In a conveyancing transaction, a conveyancer will generally act for both the lender and the purchaser. This is permitted because the lender and buyer have a common interest, to proceed to completion as quickly as possible whilst ensuring the title to the property represents satisfactory security for the mortgage advance/purchase price.
Contrary to what many people may believe however, not just any conveyancer can for a lender. All mortgage lenders maintain panels of approved conveyancers who they are willing to instruct to represent them when they are advancing money on the security of a property. Historically just about any law firm which practises conveyancing has been able to join the panel of any lender provided it has not behaved in such a manner so as to be struck off, but times are changing.
Lloyds Banking Group Decimates its Conveyancing Panel
Lloyds Banking Group, which includes Lloyds TSB, Halifax, Bank of Scotland and Birmingham Midshires, has recently made the decision to reduce the size of its panel based not on performance but solely on the number of conveyancing transactions carried out in a year by any given firm. Other major lenders are expected to quickly follow suit.
The reason for the action is to help combat fraud. Conveyancing transactions are often used as cover for money launderers and mortgage lenders are often targeted by fraudsters. Conveyancers which perform a minimal number of transactions, Lloyds reasons, are less likely to have sufficient anti-fraud measures in place and therefore more likely to be used by fraudsters.
Rise in Indemnity Insurance Premiums for Conveyancers
Before accepting an instruction from a client, a solicitor must have appropriate professional indemnity insurance in place which will cover the type of work he is being asked to carry out. When acting in a conveyancing transaction where there is a lender involved that insurance must extend to cover the lender as well as the purchaser.
It is this lender cover for which premiums has increased substantially in recent years, as a result of a sharp increase in claims by lenders against solicitors. The effect has been to price solicitors who only do a small number of conveyancing transactions out of the market.
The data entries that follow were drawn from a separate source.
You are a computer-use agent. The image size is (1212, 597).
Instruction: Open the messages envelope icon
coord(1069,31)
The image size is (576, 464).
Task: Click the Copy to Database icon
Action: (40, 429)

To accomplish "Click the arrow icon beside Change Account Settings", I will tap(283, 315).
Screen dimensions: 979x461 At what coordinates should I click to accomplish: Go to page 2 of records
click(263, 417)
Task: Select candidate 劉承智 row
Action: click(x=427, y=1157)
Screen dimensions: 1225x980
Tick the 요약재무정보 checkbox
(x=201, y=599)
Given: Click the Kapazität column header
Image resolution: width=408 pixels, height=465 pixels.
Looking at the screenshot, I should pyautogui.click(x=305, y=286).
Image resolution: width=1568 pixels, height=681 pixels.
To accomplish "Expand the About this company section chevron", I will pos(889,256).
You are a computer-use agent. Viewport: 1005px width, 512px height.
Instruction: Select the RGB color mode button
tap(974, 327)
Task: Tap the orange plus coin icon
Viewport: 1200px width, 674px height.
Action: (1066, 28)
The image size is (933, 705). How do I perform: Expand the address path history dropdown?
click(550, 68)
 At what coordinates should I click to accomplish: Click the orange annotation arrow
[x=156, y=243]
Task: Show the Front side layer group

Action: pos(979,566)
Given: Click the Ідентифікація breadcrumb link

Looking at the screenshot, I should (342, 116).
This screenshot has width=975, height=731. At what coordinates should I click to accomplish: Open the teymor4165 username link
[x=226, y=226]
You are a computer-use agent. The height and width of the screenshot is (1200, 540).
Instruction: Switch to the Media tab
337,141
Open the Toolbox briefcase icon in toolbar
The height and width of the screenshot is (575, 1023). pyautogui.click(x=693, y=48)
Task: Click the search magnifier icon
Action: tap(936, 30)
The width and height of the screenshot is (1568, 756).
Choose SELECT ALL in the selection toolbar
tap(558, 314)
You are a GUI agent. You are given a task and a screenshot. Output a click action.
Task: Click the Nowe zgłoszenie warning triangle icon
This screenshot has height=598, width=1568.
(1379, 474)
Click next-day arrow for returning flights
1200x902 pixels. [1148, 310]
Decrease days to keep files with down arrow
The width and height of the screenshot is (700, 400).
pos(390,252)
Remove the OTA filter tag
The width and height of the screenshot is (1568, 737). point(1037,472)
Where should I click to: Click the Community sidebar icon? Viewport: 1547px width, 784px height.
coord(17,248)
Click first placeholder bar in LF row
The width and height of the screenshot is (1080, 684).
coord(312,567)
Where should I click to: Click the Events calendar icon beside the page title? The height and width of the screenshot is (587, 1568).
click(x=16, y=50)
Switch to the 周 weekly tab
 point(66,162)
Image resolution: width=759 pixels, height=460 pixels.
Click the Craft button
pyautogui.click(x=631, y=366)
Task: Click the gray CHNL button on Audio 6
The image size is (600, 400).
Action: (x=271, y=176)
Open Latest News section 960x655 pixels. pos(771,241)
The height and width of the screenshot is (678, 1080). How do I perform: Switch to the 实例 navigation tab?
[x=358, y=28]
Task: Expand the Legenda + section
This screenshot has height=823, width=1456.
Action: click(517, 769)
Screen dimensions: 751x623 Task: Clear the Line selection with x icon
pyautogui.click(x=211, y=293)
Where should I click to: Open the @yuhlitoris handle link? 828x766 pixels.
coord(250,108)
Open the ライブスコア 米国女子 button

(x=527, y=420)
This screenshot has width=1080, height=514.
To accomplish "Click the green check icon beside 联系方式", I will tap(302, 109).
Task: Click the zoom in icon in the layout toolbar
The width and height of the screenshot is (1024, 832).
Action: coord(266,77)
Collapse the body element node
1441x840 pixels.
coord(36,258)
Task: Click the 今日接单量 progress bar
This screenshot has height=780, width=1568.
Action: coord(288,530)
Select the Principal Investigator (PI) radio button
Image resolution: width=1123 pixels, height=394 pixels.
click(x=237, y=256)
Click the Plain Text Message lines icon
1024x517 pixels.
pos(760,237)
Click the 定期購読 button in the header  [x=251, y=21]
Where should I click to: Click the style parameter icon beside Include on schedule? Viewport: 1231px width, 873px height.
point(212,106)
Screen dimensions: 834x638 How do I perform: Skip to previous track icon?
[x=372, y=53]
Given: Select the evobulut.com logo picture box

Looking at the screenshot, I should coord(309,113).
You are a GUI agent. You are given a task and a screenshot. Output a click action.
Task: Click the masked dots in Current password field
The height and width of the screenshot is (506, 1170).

What Does This Mean for the Public?
The net effect of the removal of smaller firms from lender panels and the increase in insurance premiums is that small, low volume firms, usually the high street firms, are unable to act for lenders. They could still theoretically act for buyers however given that a separate firm will need to be instructed by the lender and paid for by the buyer, this effectively prices smaller firms out of the market as the fee will be about double the amount which would be charged if the buyer were to instruct a solicitor who was able to act for both buyer and lender.
The smaller firms who are adversely affected argue, quite convincingly, that this will severely limit consumer choice and therefore limit access to justice. The firms that remain are largely the big “conveyancing factories”. Whilst these firms have their benefits, they are unpopular with many.
This October sees the introduction of the sections of the Legal Services Act 2007 which allow Alternative Business Structures (ABS) to practise law. This means we will very shortly have “Tesco Conveyancing”. One cannot help but would if the Lloyds decision was in some part due to lobbying by Tesco and others and not entirely for the protection of its shareholders.